Is it weird that I am actually looking forward to going back to work? When all I had was a 2 day weekend? I guess being lonely is really getting to me, and I'd rather be at work where I can engage in social encounters. Sadly, most of these encounters are getting a little on the annoying side. I'm not a senior graphic artist, but sometimes I feel like one when I have people asking me design questions. I love to answer them, but there are a couple of people that I feel as though I am holding their hands throughout the shift. I'm flattered that they always want me design advice, but again… a lot of the times its stuff I figured that they would pick up on. I understand how they feel though, and it makes me rethink feeling annoyed by them. They sit next to 2 very opinionated designers who cut corners to build graphics. We work in a business where producers will reopen orders because of a mistake on their part, and when we have to open files made by these designers… it's nearly impossible to make a quick fix to the problem. I've been trying to teach everyone to take the extra time to make our graphics easy to fix, this way when we get an order that wants the very same style of another… we don't have to completely redesign it because someone made it simple for themselves.
Anyway, we have too many design perspectives, and thats what you get when you work in the design industry. Everyone has a different input on what they think the graphic should look like, and there are those who value their own input over everyone else's. Don't get me wrong, I can be that way… when I have a vision that moves me, its nearly impossible for me to take advice to go a different direction. My only problem is that I do want people to make things simple to edit for later production.
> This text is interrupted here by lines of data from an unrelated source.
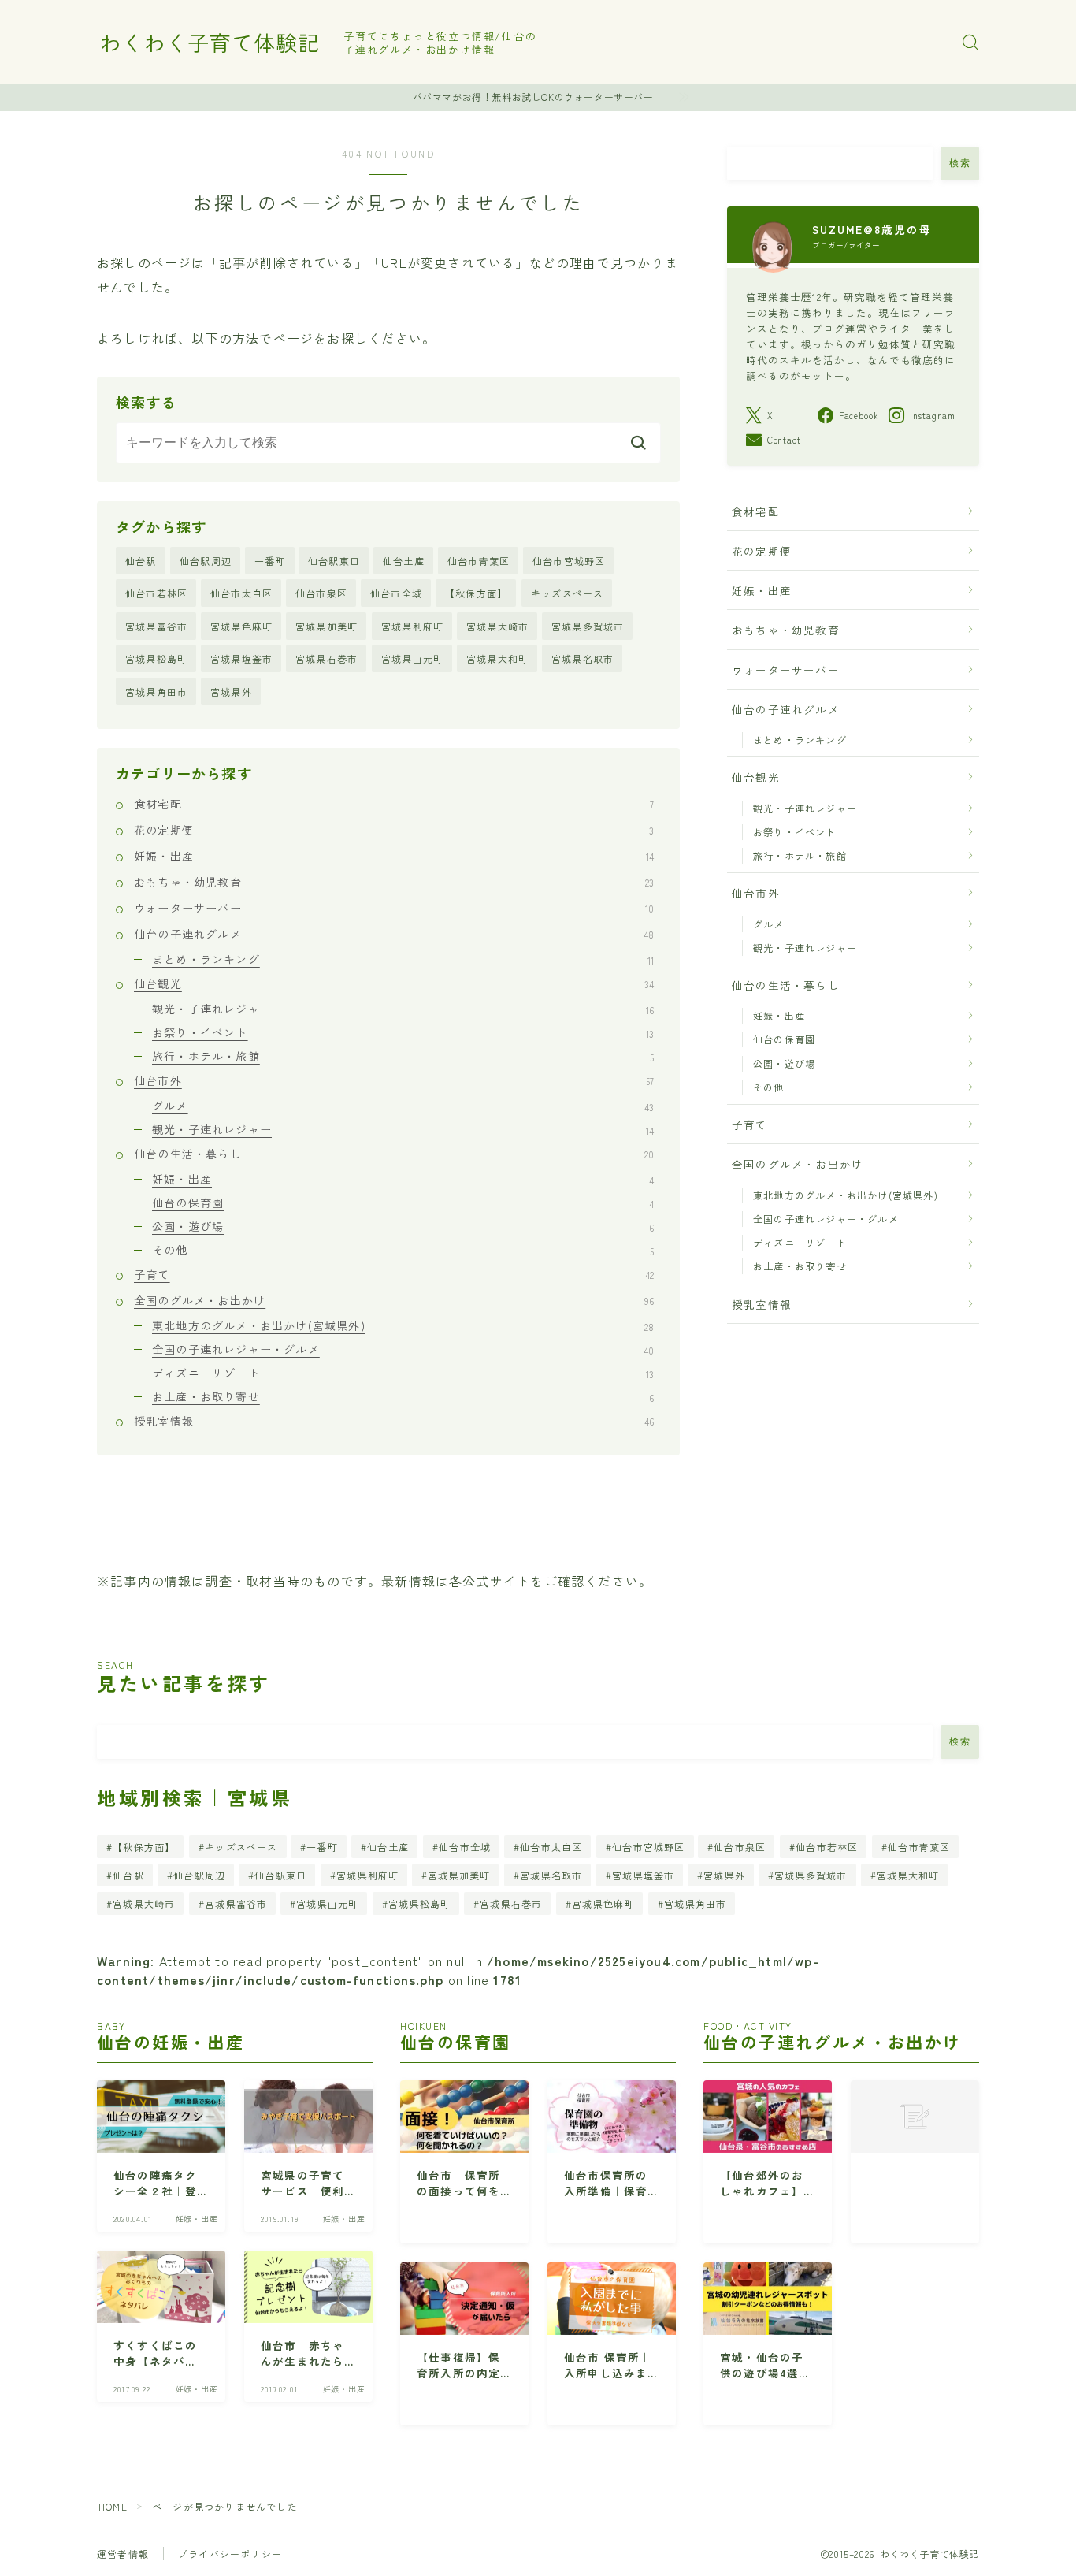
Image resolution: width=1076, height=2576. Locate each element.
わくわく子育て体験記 (209, 42)
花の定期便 (394, 830)
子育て (394, 1274)
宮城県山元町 (412, 658)
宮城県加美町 (326, 626)
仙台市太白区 (241, 593)
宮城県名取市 (582, 658)
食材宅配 (394, 804)
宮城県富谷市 (156, 626)
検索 (959, 163)
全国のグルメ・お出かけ (394, 1300)
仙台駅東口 (334, 560)
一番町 (270, 560)
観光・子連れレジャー (403, 1009)
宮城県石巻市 (326, 658)
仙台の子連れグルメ (394, 934)
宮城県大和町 (497, 658)
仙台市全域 (396, 593)
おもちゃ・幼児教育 (394, 882)
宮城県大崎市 (497, 626)
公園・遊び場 (403, 1226)
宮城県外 (231, 691)
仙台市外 (394, 1080)
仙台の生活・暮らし (394, 1154)
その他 (403, 1250)
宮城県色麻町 (241, 626)
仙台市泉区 (321, 593)
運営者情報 (123, 2553)
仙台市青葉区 (478, 560)
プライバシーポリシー (230, 2553)
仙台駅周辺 (206, 560)
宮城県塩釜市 (241, 658)
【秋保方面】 (476, 593)
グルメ (403, 1105)
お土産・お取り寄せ (403, 1396)
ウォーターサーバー (394, 908)
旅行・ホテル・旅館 (403, 1056)
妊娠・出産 (394, 856)
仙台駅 (141, 560)
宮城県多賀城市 (587, 626)
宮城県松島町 (156, 658)
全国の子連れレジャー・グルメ (403, 1349)
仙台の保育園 (403, 1202)
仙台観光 (394, 983)
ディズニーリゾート (403, 1373)
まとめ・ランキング (403, 959)
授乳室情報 (394, 1421)
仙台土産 (404, 560)
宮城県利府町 (412, 626)
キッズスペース (567, 593)
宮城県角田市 (156, 691)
There is nothing like animating a map in english, and then a spanish station asks for the EXACT same map but to change the labels in spanish, and we find that the map's labels are all merged layers… Can't edit… Nearly have to redo the map. Something that could have been a 5 minutes fix, is now a 30 minute fix. Ah well… :/
My mother's puppy, Xena, has 4 kidney stones… I had to hand feed her on saturday, and she was shaking up a storm. I felt so sorry for her. She's the little princess of that house, and it would be horrible to see anything happen to her, especially when she brings so much joy to my Mother. Same can be said about Zorro. He's been around for 9 years, and he is a joy to have around. Both of those puppies are very special. I just love those dogs
Going out to see Captain America, tonight. Have not been to the movies for a while, but thats also due to my unexciting schedule. Work 3p-12a tuesday thru saturday, does not give me much of a social life… still, it's far better than the horrid 7a-4p I had… never got enough sleep, and I still worked saturday 3p-12a. Everyone I know, here in Texas, is at church on sunday morning, eating lunch, then going home to nap. Thinking about hitting up a bar every sunday night, tired of sitting at home, working out or watching tv… although eh working out part kicks ass. Getting my energy back!